Industry Minister Imad Hoballah, who is close to Hezbollah, rejected on Sunday any haircut on bank depositors.
“In case we are forced to resort to such measure, we object measures affecting bank accounts because there are other options we could rely on to generate income,” he said.
Speaking during a television show, Hoballah said ministers are discussing the possibility of merging the financial draft plan with the economic plan and present it to the Lebanese people.
The Minister said the government should determine the reasons that have led the country to this dire economic stage and then try to solve them.
“Where did the (state’s) looted funds go?” he questioned, revealing that the majority of ministers agree that the plan should not affect the retirement money.

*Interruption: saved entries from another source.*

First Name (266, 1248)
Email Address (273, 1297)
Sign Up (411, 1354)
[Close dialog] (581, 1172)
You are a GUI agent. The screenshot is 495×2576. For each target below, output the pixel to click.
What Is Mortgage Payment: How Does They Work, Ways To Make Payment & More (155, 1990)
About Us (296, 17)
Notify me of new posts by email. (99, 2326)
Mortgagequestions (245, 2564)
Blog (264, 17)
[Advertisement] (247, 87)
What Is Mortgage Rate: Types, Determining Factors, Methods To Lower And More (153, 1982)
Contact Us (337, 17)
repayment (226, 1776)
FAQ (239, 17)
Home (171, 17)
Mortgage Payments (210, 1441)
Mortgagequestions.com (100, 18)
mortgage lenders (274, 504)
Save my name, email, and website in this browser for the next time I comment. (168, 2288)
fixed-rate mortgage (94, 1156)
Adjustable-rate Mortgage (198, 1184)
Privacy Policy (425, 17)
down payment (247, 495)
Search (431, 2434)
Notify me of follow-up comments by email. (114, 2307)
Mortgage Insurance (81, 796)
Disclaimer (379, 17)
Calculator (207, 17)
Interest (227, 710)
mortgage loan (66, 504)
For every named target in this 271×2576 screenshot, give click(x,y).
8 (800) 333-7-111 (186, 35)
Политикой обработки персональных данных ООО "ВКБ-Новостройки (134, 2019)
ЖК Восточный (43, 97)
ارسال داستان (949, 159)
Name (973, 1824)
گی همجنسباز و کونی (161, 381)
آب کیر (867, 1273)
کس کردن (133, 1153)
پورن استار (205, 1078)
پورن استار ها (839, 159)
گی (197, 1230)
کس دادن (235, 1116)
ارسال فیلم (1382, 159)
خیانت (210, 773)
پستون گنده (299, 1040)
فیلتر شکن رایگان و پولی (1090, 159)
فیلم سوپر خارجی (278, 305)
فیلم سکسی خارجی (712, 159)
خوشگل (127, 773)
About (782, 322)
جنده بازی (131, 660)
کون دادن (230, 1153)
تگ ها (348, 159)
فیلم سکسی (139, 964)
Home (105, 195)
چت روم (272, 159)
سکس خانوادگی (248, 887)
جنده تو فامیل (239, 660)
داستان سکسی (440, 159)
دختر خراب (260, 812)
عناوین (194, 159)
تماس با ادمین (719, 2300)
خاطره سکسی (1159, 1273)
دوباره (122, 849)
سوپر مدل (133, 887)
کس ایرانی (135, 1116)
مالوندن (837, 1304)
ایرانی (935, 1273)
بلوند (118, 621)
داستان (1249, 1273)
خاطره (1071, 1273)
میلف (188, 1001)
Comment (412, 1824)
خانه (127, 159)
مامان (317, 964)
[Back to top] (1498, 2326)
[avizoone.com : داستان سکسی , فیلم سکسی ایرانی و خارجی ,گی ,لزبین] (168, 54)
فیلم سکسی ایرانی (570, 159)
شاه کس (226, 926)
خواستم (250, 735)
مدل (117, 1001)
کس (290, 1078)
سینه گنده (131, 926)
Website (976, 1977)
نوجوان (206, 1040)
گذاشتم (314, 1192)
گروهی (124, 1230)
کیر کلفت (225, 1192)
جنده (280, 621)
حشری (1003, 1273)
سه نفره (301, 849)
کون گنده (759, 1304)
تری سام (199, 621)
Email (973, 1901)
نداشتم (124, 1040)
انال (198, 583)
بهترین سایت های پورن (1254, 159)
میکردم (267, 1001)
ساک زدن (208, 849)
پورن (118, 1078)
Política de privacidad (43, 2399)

“Our main concern is to protect the Lebanese livelihoods,” he said.
Last week, Lebanon said it requires net external financing of $10 billion-$15 billion over the next five years to help it through its financial crisis, according to a draft government plan.
The plan raised fears among Lebanese bank depositors of the government imposing a haircut on their money.
“The government would not take any decision that affects the rights of the Lebanese people,” Hoballah said.
For his part, Foreign Minister Nassif Hitti said the government insists on offering a comprehensive reform plan, which mainly seeks to recover the looted funds and restructure the Lebanese economy.
“There is a structural crisis in Lebanon. We are studying several options to exit this crisis, including a possibility to seek the support of the IMF by negotiating specific conditions,” he said.
Meanwhile, the Lebanese Forces rejected the bank measures adopted in the draft reform plan and said its deputies would not vote on any laws that seek to affect bank deposits.
“We will only study laws that respect the Constitution and protect the people and their deposits. We will reject laws that seek to loot people’s money,” said LF deputy George Adwan, who heads the Administration and Justice parliamentary committee.
The same position was expressed by member of the Development and Liberation Parliamentary Bloc, MP Anwar El-Khalil, who referred to the government’s rescue plan as “theft”, saying that it violates the Lebanese Constitution, damages the constitutional identity of Lebanon, and alters its economic identity.
Khalil said that instead of working on facing challenges and recovering the looted funds, the government is dominating over the depositors’ money, and has not yet initiated any real reform to stop the wasted expenses, combat corruption, and recover the stolen money.